Exercise text:
┌────────

I read this http://www.grassfedcooking.com/radical_homemakers.html and thought "Yes!" because in so many ways this speaks to the yearnings of my heart. Maybe I read it and felt validated because I enjoy doing all sorts of "domestic" things at home with my passel of children. Who knew such things were so "radical"?!
While I don't see myself ever raising livestock though because I am a big ol' chicken, there are parts of homesteading that sound downright appealing. To be honest,though, there are certain creature comforts I just "need". The Husband could tell you that the way I whine about my van's lack of working A/C is well, let's just say I could give a two-year-old a run for his money. I just don't do well in the heat, I guess.
But...the concepts of sustainability, of social justice, and of doing things from scratch...they speak to the part of me that yearns for a patch of our own land where we can grow a big garden and the boys can run free. I love to knit and have been wanting to learn to spin for a while.
I have pieces of expensive paper that say I've studied hard (or at least studied), but what I really yearn to do is be home with the boys and cook things from scratch, knit their socks and hats and sweaters and be their primary educator. I crave the ability to chuck most of the consumerism. ("Most" because I do still find myself drooling over other people's stuff...there's still a part of me that longs to spend with abandon and engage in "retail therapy.")
Even though there are days when I think that I surely will go stark raving mad fromthe shrieking (theirs, not mine...mostly) or that I will be highly qualified to be a bouncer at a biker bar after breaking up so many brawls, I long for the homeschooling experience and responsibility. (I also fear that we'd drop the ball horribly and prevent our kids from reaching full potential.)

└────────

Supplied information:

┌────────

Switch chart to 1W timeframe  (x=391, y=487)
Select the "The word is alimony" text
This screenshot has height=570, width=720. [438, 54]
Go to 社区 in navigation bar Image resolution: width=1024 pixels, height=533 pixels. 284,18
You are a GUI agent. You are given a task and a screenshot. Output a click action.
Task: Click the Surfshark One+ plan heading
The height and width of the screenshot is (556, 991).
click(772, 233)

└────────

Required work:
a: In the blog post about radical homemaking, why does the writer say she wants to chuck "most" of the consumerism rather than all of it?
b: Continue the blog post about radical homemaking from where it stops.

Set of answers:
a: She says "most" because she still finds herself drooling over other people's stuff. Part of her still longs to spend with abandon and engage in "retail therapy."

b:
I guess what I truly yearn for is the courage to truly live my convictions...I think. It's easy to romanticize a "simpler life." The truth is making everything from scratch is not easy. Growing your own food and knowing it has to sustain you is a lot of hard, sweaty, dirty work. (Right now we simply do not have the space. Excuse or reality? Your guess is as good as mine.)
I live in a culture of convenience and I have enjoyed the spoils, mostly. There's a difference between baking a loaf of bread when the mood strikes and knowing that if I don't knead it, it won't be there when I want it. When I'm craving a sweet treat, if I haven't planned ahead, that craving is going to have to wait until the butter softens, the oven heats and the cookies are cool.
For now, I will be content to bake the bread when the menu warrants or the mood strikes, to knit up the sweater or socks as a special thing and have the pleasure of working through the boys' homework or interests while they still attend public school. I will operate on a case by case basis and recognize that nothing is in stone.
While I'm not really as "radical" as some, I am inspired by their stories and also self-aware enough to realize that I can't go quite that deep yet or ever...but I never thought I'd have 5, almost 6 kids either so what the future holds is a mystery.
I guess when it comes to the simpler life, I'm on the fence...
I pray that we each can find the strength, opportunity and balance to live our convictions and our dreams.